***** Records supplied *****
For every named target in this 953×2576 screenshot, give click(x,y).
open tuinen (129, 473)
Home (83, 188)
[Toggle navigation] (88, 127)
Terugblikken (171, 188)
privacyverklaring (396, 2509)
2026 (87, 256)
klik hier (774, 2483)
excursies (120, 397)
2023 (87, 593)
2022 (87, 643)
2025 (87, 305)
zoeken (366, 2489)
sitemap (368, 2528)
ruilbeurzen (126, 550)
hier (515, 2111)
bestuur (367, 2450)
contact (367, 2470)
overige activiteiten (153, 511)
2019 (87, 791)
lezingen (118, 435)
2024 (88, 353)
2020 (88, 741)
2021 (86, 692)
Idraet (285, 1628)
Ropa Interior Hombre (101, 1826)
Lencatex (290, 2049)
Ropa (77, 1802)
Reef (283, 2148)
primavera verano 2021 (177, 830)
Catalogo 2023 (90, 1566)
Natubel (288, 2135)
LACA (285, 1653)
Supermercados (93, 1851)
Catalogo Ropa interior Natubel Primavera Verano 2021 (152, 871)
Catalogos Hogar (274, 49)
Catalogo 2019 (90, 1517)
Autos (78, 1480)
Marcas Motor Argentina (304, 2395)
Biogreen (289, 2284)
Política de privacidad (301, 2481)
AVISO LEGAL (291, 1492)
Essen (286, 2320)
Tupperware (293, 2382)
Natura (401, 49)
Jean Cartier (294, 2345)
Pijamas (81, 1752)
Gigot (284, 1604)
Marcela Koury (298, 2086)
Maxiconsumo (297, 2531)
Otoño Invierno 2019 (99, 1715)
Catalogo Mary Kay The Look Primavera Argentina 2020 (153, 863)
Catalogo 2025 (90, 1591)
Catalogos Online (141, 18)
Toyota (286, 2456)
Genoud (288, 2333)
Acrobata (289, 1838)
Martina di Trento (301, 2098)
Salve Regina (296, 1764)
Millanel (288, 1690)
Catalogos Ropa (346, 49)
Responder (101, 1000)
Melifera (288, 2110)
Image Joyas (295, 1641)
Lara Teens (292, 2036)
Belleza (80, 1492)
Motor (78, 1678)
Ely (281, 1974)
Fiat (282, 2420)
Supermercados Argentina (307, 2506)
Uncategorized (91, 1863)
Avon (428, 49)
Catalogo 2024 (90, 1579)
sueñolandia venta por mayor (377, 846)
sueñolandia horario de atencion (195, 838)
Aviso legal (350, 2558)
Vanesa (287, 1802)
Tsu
*****
→ **Work to be completed**:
Say how many lines of the material above contain the string "Supermercados". Write nothing but the number.

→ **Exercise solution**:
2